Son of distinguished anti-apartheid lawyers, his works reflect his personal and global concerns on matters such as repression, injustice and atrocity. Considered to be a key figure in his country’s remembrance process – as it fights to shed its colonial past even today – and racial polarisation, Kentridge uses his work to explore the complex history of South Africa and, more broadly, the nature of human emotions and memory:
«I’m interested in political art, meaning art full of ambiguity, contradiction, incomplete gestures and uncertain endings»
Kentridge’s works allude to society’s different problems through association of ideas, not specific representation of certain situations, thereby making them universal messages, featuring human suffering and social injustice: Kentridge seeks to demonstrate the impact of apartheid and political changes on the population, more than capture them directly. Over the years, he has also included acceptance of this world he has experienced and the vision of a country seeking responsibilities. Faced with the representation of these messages, the spectator is forced to see that their ethical commitment has been questioned, making them complicit in the artist’s protest.

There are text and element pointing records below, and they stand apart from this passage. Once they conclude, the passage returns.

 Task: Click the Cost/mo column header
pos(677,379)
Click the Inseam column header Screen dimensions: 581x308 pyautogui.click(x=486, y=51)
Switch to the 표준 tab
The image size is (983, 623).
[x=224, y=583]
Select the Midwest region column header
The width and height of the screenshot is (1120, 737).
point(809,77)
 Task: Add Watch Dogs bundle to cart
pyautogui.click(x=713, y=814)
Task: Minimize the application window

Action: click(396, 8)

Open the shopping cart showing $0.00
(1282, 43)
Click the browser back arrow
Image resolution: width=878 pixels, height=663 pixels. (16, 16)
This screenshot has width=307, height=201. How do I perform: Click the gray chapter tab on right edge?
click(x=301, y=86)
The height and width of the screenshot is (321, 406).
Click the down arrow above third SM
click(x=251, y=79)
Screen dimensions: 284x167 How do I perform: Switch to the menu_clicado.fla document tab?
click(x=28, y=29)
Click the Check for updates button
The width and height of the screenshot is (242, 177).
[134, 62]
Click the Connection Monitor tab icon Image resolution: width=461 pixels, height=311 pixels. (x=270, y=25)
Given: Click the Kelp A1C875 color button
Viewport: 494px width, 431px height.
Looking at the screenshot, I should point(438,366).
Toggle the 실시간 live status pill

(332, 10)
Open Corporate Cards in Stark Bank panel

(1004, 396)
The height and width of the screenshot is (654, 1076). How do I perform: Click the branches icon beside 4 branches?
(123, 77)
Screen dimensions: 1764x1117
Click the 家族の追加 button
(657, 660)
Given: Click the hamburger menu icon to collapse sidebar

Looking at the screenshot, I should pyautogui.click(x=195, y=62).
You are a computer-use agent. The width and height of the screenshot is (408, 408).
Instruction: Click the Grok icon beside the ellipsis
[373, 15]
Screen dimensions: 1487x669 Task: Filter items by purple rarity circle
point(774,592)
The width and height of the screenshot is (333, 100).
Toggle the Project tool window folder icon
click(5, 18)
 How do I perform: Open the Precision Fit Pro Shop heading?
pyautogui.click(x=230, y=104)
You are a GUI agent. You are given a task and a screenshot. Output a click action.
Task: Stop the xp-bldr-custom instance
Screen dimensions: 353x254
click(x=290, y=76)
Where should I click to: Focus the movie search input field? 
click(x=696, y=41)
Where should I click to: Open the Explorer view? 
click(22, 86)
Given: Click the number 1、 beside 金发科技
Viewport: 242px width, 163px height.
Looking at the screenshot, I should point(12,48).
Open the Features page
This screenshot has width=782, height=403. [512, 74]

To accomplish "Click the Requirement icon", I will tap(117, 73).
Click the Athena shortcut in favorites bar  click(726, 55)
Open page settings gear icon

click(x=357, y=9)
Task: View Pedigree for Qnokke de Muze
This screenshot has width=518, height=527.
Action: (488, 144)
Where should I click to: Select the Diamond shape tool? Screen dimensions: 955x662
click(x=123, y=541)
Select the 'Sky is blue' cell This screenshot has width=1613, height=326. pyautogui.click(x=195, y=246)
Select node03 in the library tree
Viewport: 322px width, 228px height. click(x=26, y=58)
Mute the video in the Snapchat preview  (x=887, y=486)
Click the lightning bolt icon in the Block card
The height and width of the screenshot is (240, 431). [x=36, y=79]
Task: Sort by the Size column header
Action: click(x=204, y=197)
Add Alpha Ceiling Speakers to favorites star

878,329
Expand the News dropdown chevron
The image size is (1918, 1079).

Kentridge uses a highly characteristic stop-motion technique: he modifies and photographs charcoal drawings, often leaving ghostly traces from previous frames on the page. This trace left by the materials is constant and superimposed, as happens with events that form personal and collective memory.
His technique, which the artist himself refers to as “stone age technology”, began in 1989 and evokes the origins of cinema and motion pictures, also referenced in other works such as 7 Fragments for Georges Mélies, Journey to the Moon and Day For Night, all in the Fundació Sorigué collection.